▶ _WORK INSTRUCTION_:
Work through the data and say how many lines contain "Open". The number alone is the answer.

▶ _DATA EXCERPTS_:

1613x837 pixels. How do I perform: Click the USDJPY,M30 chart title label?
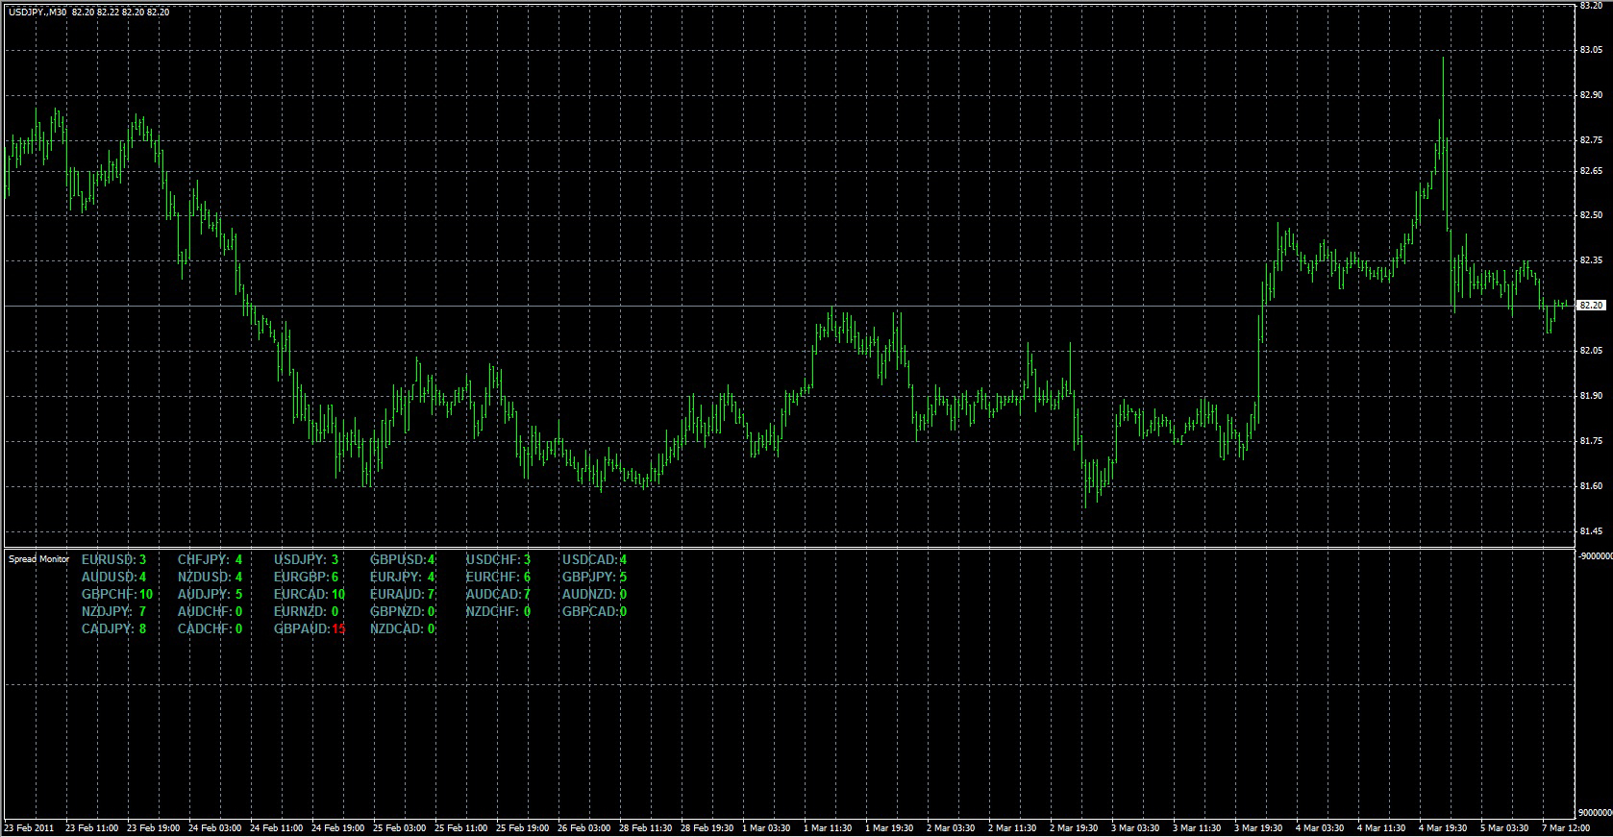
* * *
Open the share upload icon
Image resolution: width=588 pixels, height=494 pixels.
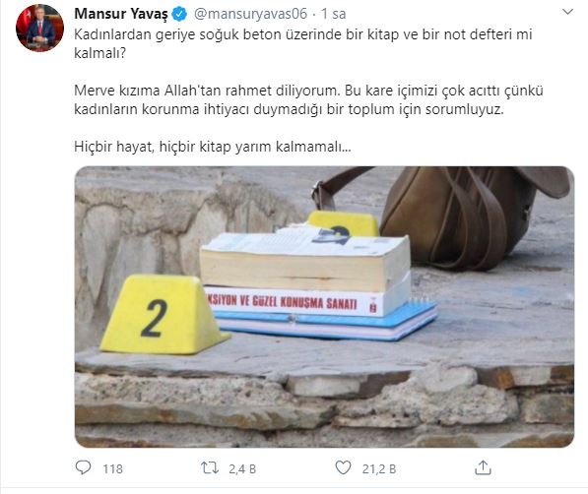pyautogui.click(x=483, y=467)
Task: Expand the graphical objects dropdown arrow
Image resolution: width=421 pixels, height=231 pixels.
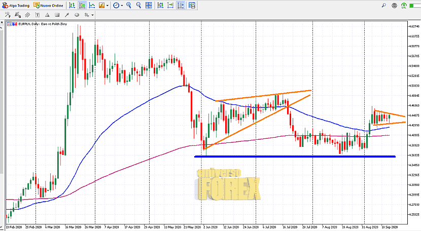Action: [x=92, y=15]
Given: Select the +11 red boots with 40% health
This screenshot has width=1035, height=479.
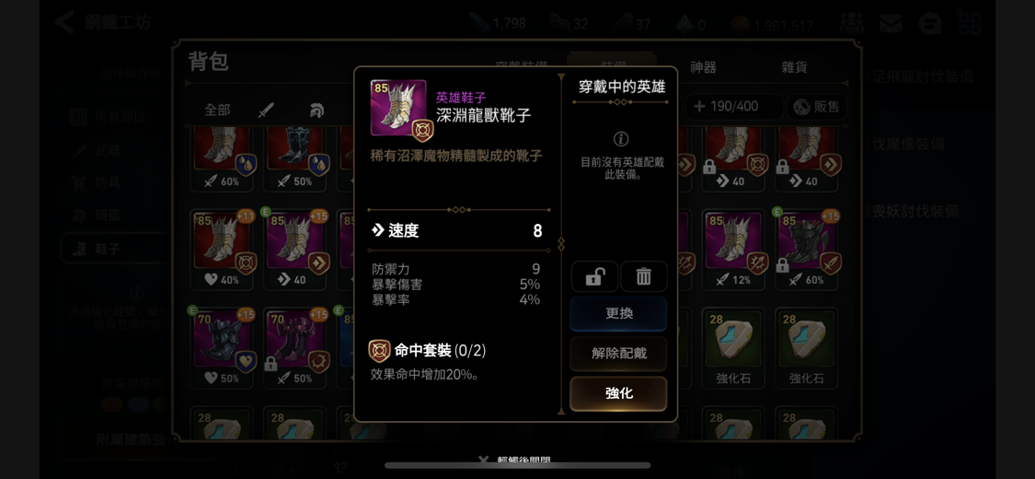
* * *
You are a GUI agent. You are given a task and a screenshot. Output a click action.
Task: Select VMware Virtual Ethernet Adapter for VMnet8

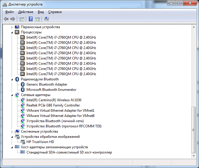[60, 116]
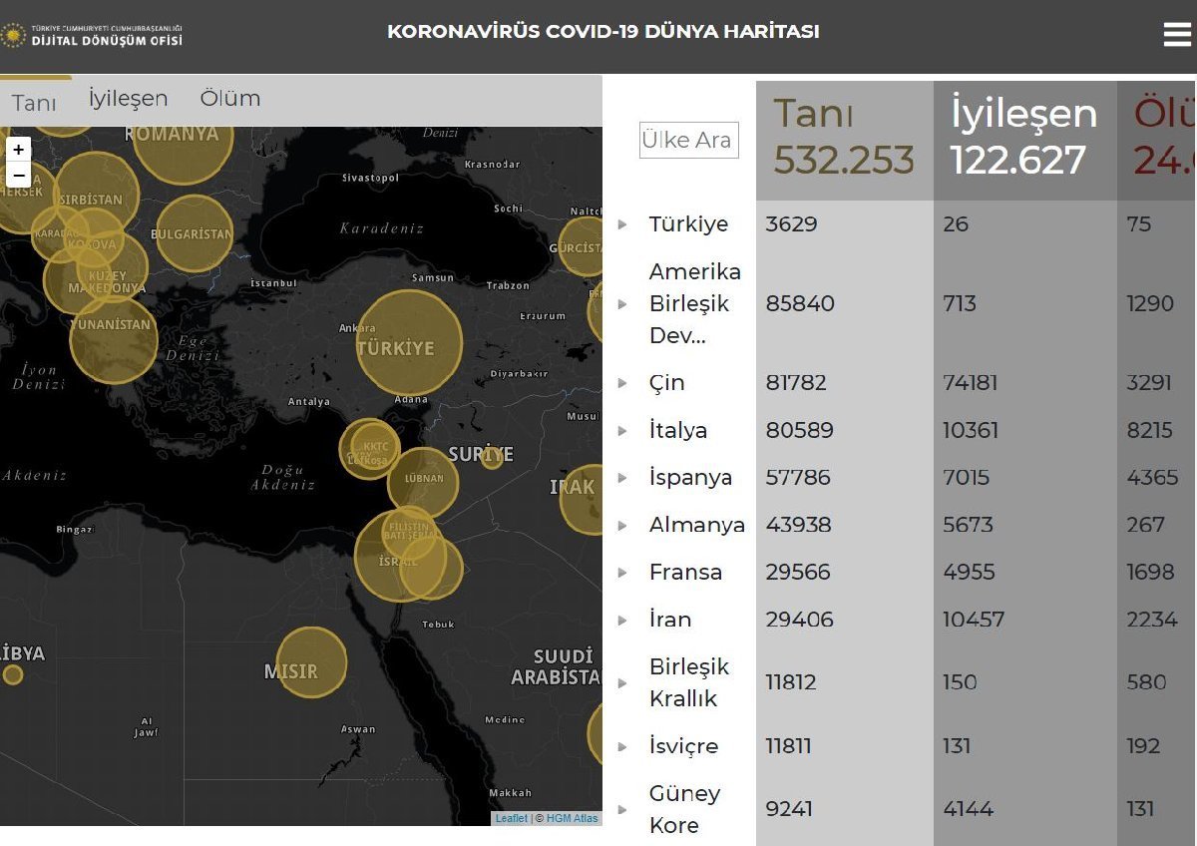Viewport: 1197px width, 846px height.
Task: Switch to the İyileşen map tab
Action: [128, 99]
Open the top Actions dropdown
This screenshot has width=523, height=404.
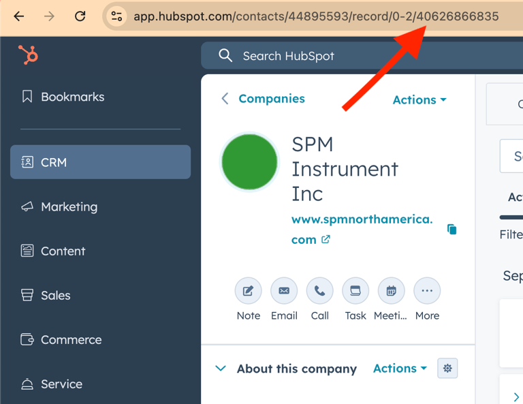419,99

▶ _EXERCISE SOLUTION_:
2